Modi = Bachchan Mark I and II?
Modi’s appeal among the youth, much like the AYM’s, depends on tapping their angers and promising hard, score-settling punches from an anti-establishment pulpit. He might be at the top of the establishment and the youth’s concerns about lack of opportunities and general pace of development may be acknowledged by other rival leaders but it is Modi whose promises of resolution resonate most.

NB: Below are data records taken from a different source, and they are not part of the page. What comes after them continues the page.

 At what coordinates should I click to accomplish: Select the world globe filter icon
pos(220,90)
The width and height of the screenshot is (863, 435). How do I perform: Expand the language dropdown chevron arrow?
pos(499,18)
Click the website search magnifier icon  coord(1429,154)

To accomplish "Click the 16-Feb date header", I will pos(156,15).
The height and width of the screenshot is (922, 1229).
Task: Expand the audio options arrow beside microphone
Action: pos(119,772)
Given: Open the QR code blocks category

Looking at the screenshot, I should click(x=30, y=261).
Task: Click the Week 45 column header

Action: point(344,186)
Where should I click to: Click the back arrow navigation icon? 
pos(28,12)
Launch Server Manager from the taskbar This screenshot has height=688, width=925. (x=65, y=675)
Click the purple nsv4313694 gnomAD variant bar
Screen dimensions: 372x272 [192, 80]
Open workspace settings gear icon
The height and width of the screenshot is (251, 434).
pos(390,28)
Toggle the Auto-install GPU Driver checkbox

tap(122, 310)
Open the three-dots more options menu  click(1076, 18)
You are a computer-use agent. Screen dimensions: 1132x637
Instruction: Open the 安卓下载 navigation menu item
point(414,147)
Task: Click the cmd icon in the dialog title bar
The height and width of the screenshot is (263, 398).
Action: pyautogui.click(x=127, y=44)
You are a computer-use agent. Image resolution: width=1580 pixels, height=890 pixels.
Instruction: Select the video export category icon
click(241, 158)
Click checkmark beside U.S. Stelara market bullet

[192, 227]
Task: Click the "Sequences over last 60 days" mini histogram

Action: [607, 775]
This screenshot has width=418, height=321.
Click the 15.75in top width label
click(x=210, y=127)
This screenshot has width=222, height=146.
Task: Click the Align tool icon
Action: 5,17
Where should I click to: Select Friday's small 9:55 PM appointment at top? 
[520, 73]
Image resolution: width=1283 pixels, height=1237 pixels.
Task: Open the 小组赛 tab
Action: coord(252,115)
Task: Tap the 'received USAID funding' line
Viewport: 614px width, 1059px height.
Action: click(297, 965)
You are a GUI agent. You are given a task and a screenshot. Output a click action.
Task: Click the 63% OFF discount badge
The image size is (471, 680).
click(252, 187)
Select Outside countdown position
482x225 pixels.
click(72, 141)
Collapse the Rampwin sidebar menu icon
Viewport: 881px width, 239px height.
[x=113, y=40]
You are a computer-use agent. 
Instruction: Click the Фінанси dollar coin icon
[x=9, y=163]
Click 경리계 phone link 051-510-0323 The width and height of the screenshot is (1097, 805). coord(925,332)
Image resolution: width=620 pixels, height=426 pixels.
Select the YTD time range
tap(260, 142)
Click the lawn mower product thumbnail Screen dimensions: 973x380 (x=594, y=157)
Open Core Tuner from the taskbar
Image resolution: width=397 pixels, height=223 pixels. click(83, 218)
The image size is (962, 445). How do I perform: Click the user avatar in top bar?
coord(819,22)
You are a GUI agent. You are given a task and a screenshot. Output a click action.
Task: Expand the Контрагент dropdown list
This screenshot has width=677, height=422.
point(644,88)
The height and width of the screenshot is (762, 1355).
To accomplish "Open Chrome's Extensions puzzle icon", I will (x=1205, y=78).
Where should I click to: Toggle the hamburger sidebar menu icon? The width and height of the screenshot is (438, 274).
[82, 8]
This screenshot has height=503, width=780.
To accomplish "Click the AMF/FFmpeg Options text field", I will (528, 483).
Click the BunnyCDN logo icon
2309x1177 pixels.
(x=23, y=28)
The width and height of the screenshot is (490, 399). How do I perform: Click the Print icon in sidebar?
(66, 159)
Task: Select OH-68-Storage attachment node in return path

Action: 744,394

Because he is the outsider-chaiwallah with no attachment to old ways of doing business and the promise of a bold, disruptive course (that demonetisation and surgical strikes have substantiated). That disruptive course has obvious charm for those whose patience is running low and who, in their current (youthful) station in life, are favourably inclined to revolutionary-sounding sounds.
What about Arvind Kejriwal and Rahul Gandhi’s efforts to capture the AYM space? They haven’t succeeded as much as they themselves would have liked, thanks to Modi’s early positioning and the baggage Gandhi carries from the Congress’s many years in power. In fact, at this point of time at least, a sizeable section of youth may be seeing Kejriwal and Gandhi’s anger being targeted more at Modi and helping the prime minister paint them as villains intent on sabotaging his noble missions.
In the political arena, there may be others eyeing the AYM space but the CE space is exclusively Modi’s. He is tech savvy, gets rockstar-like welcomes abroad, hangs around with global CEOs and has fans among the stars. How refreshingly different is that from the stereotype politician?
The more interesting part though is how Modi’s CE persona adds to his AYM persona. One: It takes the rough edges off the AYM. Two: It allows Modi to present himself as a moderniser and visionary – and thereby encourages his disruptive agenda to be viewed as coming from a place of enlightenment (not whim or arrogance). Which is how the demonetisation disaster gets located in the vision of a cashless society.
Will Modi’s popularity sustain?
None of this means that Modi’s popularity will sustain as long as Bachchan’s. There are fundamental differences in the domains they operate in. Bachchan operates in a controlled environment, a script where narrative and outcome are pre-determined. Obstacles exist simply to be overcome and co-actors’ parts are designed to make him look good. Not so for Modi who, despite having crafted a compelling script for himself, has to perform amidst unpredictable actors and a chaotic set environment. (There shouldn’t be complaints or excuses around that. It’s characteristic of the arena Modi has chosen for himself.)
For Bachchan, the wild ass is an endorsement subject and he is done with it once the shoot is over. For Modi, the wild ass can be anything from good PR to an allusion to his intelligence and failures. At a larger level, the mere act of enacting a script is sufficient for Bachchan but for Modi the script has to be realized. There’s nothing yet to suggest that’s happening.